Very Large (Traditional) Sourcing Problems

POE, especially a well designed and implemented POE that uses real optimization technology as its underpinnings, excels at traditional sourcing problems. It’s what POE was built for. That being said, POE is built on off-the-shelf optimizers, and off-the-shelf optimizers are designed for general purpose needs. That means that they will hit their breaking points before a custom designed best of breed solution, even though they improve every year. For example, leading solvers can easily crunch MIP problems with hundreds of thousands of variables and pure LP problems with millions of variables, but once your MIP problems contain millions of variables and your LP problems tens of millions of variables, you’ll start to notice a performance degradation, which could be rapid and considerable when you get close to the underlying solver’s breaking point. When your encounter the odd problem that is this large, a best of breed solution that also integrates domain intelligence can save you a lot of time and rapidly increase your chance of finding the optimal business solution in the finite timeframe that you have to make a decision.

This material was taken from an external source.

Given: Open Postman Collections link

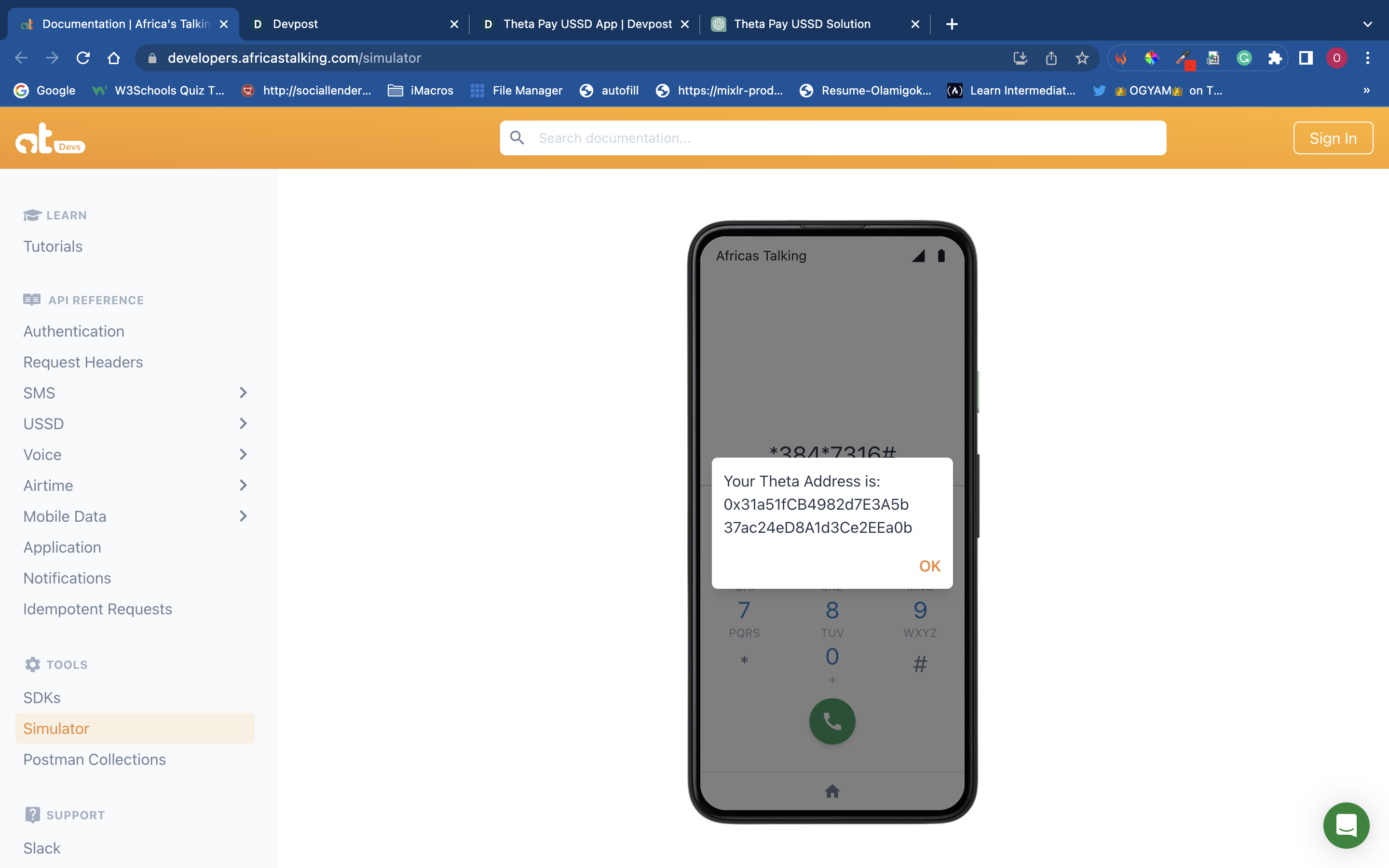Looking at the screenshot, I should [95, 760].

Regret Minimization Problems

Most of the time you know the problem you need to solve, the associated constraints, and the associated costs. But every now and again you don’t. For example, you need to rationalize your supply base but do not know the optimal number of suppliers. In most products, you have to choose a number or run multiple scenarios with different numbers and then take the best one. Although this approach can be effective, it doesn’t help you understand why a certain solution is best or guide you to the best solution. A best of breed solution that manages the search algorithm can not only guide you to a potentially optimal solution but inform you of nearby solutions that are invalidated by your soft or uncertain constraints. This is very difficult for a platform optimization engine – since it generally cannot guide the search. The best it can do is run different scenario formulations, show you nearby answers, and identify constraint conflict sets. It’s a good approach, but for a strategic problem, the more you know, and the faster you know it, the better you are.

By now, you’re probably asking does BoB have the upper hand? Well, even though BoB can solve a slew of problems that POE cannot and it’s always theoretically possible to tone down a solution, whereas it’s not always theoretically possible to built up a solution, the reality is that, as I’ve said before, when it comes to optimization, one size does not fit all and using a sledgehammer on a finishing nail is not always effective. Furthermore, these are not your everyday problems. It often takes years to realize the savings from distribution network redesign, reverse auctions and sealed bid negotiations are generally not combinatorial exchanges, you do not redesign your transportation network after every sourcing event, most of your sourcing problems are traditional, most of your sourcing problems are of a manageable size with proper strategic sourcing, and if you don’t know what your constraints should be on a regular basis, you have deeper problems you need to solve first. That’s why an upcoming post will focus on POE, the everyday hero, in more detail. When combined with this post, you should have a better understanding of where each technology can be helpful to you.

Disclaimer II: Although this blog, including this post, is not sponsored by CombineNet and the author is not employed by, contractually engaged with, or affiliated with CombineNet, the author is going to report, in full disclosure, that CombineNet did allow the author to use one of their free registrations at INFORMS (of which they were a sponsor), as well as buying the author lunch.